The mean time (in hours) to first morphine request was also observed to be more in patients receiving ESP block as compared to those receiving IIN/IHN block that was found to be statistically significant (9.38±3.93 vs 6.27 ± 3.13 hours; p = 0.01) that is in line with the research conducted by Hamed et al and Kamel et al where the authors advocate the use of ESP block for extended analgesia.[13,14] Therefore, studies with larger sample sizes may depict significant results at all the time intervals and could be a reference for future research.

Similar to the study by Altun et al, the antiemetic requirement was less in the present study too, with less post-operative nausea and vomiting, which suggests the ESP block to be a good modality for post-operative pain relief.[15]

No significant statistical difference was noted amongst the groups with respect to haemodynamic variables, viz.: heart rate, systolic & diastolic blood pressure, and saturation. This may be attributed to analgesia received from the blocks and background (IV PCA morphine availability that led to haemodynamic stability as demonstrated in other trials by Gaballah and Prasad et al.).[16,17] The same may have been the reason for no rescue analgesia in the post-operative period, as IV PCA may have provided analgesia for any breakthrough pain.

No side effects pertaining to either of the blocks were noted, which may be due to better delineation of anatomical and neural structures that resulted in accurate placement of the needle and drug.
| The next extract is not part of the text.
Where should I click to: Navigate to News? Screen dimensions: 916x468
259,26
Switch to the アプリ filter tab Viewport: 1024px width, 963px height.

Use of ultrasound greatly increases the accuracy of administering peripheral nerve blocks and can be credited for the avoidance of any adverse event.

Apart from general complications associated with regional anaesthesia such as infection, bleeding, local anaesthetic systemic toxicity, some of the specific complications associated with both the blocks that one needs to be watchful about include – vascular injection into the deep circumflex artery, bowel perforation, bladder injury in case of IIN/IHN block and pneumothorax, epidural injection and rarely intrathecal injection in case of ESP block.

Some limitations are associated with the present study. The sample size had to be decreased because of the unavailability of operating rooms in the study period. The reduction in sample size has reduced the statistical power of the study and increased the chance of errors, mainly type II error. The findings of the study may not be reliable. This is a major limitation of the study brought by the circumstances, especially the COVID-19 pandemic. Therefore, the study needs to be replicated in the future with a larger sample size for the derivation of significant results. Further, the residual effect from spinal anaesthesia may have had an overlapping effect on post-operative analgesia, hindering the ability to gauge the onset of the blocks. Nevertheless, the dermatomal levels were not assessed in the present study, and the serum concentration of local anaesthetics was not estimated. Also, the pre-operative administration of the blocks could have provided synergistic analgesia in the intraoperative period.

CONCLUSION

Overall, the ESP block performed under ultrasound guidance appears to be more advantageous over the IIN/IHN block in terms of being associated with better post-operative analgesia, lesser opioid consumption, and longer time to rescue analgesia in patients undergoing mesh hernioplasty or herniorrhaphy.

Declaration of patient consent:

The authors certify that they have obtained all appropriate patient consent forms. In the form the patient(s) has/have given his/her/their consent for his/her/their images and other clinical information to be reported in the journal. The patients understand that their names and initials will not be published and due efforts will be made to conceal their identity, but anonymity cannot be guaranteed.

Conflicts of interest:

There are no conflicts of interest.

Use of artificial intelligence (AI)-assisted technology for manuscript preparation:

The authors confirm that there was no use of artificial intelligence (AI)-assisted technology for assisting in the writing or editing of the manuscript and no images were manipulated using AI.